At Sh6.09 billion, the transaction values Telkom Kenya at Sh10 billion, or 1% of Safaricom’s estimated market value of over Sh1 trillion.

According to a former Treasury official in Kenyatta’s administration, the State used its right of first refusal when Helios informed the government of its plan to leave Telkom. In the event that one of the owners decides to leave the company, shareholders are granted privileges that provide them the first opportunity to purchase a part in the company.

“We bought the shares because the government was afraid Helios was going to sell to an investor that did share the same vision with us in the turnaround of Telkom Kenya,” the official said earlier.

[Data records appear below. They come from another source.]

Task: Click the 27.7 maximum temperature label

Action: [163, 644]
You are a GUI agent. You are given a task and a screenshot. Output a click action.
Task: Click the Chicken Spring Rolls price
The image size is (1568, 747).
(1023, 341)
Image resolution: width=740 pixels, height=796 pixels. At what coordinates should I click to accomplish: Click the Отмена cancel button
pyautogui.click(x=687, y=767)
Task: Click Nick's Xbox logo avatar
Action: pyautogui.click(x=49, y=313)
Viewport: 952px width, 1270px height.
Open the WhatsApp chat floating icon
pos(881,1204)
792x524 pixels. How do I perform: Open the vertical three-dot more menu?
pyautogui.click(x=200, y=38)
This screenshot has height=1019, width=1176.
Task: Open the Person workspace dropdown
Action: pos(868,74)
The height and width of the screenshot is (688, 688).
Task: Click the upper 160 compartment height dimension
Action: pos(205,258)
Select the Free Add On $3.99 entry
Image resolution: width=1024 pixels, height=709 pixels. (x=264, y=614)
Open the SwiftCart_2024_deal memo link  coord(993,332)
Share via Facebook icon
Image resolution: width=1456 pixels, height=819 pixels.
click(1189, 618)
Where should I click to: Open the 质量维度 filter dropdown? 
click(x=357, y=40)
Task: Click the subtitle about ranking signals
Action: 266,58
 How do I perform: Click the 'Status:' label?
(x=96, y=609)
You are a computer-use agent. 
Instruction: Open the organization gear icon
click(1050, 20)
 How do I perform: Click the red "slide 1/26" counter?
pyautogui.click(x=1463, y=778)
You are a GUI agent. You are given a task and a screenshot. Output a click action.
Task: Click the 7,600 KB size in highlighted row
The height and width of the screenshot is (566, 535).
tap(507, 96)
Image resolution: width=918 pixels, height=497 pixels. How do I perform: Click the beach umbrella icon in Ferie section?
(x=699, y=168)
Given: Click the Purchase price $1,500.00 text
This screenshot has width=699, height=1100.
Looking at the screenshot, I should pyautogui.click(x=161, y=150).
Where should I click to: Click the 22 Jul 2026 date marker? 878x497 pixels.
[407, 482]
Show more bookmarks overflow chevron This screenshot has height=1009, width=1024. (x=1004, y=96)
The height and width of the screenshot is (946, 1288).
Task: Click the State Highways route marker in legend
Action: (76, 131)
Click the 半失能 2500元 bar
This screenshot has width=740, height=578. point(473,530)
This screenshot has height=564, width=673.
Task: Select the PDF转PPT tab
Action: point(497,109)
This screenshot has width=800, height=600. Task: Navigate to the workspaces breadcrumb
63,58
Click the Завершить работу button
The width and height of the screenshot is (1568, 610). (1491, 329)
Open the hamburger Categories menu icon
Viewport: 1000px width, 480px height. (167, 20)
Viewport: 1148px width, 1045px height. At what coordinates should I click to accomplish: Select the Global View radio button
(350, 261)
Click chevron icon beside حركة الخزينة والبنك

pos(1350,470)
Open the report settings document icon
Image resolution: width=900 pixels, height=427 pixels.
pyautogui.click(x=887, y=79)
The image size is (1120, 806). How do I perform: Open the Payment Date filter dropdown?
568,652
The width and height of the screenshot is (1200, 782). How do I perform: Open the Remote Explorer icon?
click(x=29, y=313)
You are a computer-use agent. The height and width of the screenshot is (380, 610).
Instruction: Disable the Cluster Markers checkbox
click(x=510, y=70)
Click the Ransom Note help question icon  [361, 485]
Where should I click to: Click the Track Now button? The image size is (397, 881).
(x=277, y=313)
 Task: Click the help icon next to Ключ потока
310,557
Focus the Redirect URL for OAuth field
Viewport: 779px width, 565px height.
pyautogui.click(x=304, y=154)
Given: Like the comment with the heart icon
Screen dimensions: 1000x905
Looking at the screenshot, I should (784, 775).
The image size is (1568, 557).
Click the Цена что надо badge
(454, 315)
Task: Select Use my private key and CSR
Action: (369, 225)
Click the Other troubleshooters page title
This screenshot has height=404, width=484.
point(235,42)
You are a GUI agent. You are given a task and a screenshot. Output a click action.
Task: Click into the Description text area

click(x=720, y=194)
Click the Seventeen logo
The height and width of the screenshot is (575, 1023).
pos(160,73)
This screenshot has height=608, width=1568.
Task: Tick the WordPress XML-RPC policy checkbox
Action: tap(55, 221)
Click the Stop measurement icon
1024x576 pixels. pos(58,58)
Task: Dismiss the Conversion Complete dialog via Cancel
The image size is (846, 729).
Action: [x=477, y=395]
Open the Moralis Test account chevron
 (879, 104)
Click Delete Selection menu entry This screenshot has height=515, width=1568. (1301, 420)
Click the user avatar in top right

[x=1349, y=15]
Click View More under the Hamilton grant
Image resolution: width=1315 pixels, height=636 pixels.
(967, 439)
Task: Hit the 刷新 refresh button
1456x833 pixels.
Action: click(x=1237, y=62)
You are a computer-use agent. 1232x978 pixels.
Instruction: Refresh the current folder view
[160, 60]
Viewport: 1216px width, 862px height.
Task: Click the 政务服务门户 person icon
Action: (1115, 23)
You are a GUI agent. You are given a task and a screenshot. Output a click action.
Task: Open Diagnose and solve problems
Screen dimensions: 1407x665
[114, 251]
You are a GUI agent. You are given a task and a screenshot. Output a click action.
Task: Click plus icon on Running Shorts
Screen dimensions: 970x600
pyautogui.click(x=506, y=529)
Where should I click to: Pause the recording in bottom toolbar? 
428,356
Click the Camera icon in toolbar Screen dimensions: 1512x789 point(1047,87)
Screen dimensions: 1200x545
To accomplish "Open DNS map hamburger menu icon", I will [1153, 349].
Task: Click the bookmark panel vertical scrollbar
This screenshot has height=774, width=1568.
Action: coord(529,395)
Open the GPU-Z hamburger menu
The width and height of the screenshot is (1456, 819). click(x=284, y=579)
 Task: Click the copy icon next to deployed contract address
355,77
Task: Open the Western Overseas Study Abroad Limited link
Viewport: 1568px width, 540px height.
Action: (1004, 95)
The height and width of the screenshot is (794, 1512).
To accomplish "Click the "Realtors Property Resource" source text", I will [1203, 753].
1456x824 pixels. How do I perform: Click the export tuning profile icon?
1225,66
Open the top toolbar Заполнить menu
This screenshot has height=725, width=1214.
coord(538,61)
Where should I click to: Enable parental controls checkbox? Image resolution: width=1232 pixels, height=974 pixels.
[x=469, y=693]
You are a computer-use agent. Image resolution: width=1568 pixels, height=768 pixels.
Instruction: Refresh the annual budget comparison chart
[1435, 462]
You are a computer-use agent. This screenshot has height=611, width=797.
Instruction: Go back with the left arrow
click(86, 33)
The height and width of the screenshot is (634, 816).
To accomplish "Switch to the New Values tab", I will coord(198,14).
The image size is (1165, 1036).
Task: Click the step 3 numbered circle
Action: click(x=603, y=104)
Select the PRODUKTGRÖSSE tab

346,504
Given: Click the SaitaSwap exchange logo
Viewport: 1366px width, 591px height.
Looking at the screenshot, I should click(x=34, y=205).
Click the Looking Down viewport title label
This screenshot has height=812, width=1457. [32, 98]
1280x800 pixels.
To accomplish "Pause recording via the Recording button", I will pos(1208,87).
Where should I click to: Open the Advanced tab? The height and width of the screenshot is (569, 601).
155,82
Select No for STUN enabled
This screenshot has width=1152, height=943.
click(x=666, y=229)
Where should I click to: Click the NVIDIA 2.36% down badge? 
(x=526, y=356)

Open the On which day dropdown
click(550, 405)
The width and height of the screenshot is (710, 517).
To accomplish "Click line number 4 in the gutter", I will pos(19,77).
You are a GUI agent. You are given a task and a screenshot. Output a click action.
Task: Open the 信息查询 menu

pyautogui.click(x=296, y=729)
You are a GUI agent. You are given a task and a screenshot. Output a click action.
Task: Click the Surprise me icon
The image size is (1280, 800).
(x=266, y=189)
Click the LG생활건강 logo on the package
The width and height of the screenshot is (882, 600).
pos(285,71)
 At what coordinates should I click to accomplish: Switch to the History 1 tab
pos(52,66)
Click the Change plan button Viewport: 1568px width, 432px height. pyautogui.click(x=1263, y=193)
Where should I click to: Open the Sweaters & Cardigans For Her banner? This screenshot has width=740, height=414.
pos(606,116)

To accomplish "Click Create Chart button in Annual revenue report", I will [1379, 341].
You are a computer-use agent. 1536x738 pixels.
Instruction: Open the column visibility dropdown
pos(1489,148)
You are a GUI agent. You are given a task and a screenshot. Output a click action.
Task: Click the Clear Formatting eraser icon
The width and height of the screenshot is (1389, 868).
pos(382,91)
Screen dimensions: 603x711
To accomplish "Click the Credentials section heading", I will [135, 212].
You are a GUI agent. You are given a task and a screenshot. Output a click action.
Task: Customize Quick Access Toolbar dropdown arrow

The third-largest telecoms provider in Kenya by users, Telkom Kenya, has been losing consumers recently. In a month when its competitors, Airtel and Safaricom, saw customer growth, the operator’s mobile phone subscribers fell from 4.23 million users in 2019 to 3.42 million in June, a 19.1 percent decline.

A portion of the Sh23 billion that the Treasury spent with the MPs’ consent between July and August includes the Sh6.09 billion that the State wired to Helios.

The most recent foreign operator to leave Kenya is Helios, where Safaricom, which is owned in part by Vodacom and Vodafone, controls 67 percent of the country’s 36 million mobile subscribers.

In the previous 20 years, Essar Telecom of India, Zain of Kuwait, and Vivendi of France have all left Kenya after failing to earn a profit in a market controlled by Safaricom, the most lucrative company in the area. They have had a difficult time gaining members because Safaricom has a 66 percent market share as of June. In June, Airtel had 26% of all mobile phone subscribers in Kenya.

According to Safaricom’s rivals, the corporation controls over 90% of the market’s sales in segments including voice calls and text messaging, giving it a strong position in the industry.

The attempt to divide Safaricom into distinct financial services and telecom businesses has been sparked by the company’s dominance. Safaricom asserts that it doesn’t abuse its hegemony or suppress competition.

Following the failure of Telkom’s merger with Airtel Kenya, according to Treasury sources, Helios lost interest in the company.

The operator announced in August 2020 that it was no longer considering a merger with Airtel, citing difficulties in obtaining the necessary regulatory clearances for the transaction.

With the merger, Safaricom would have faced a more formidable rival.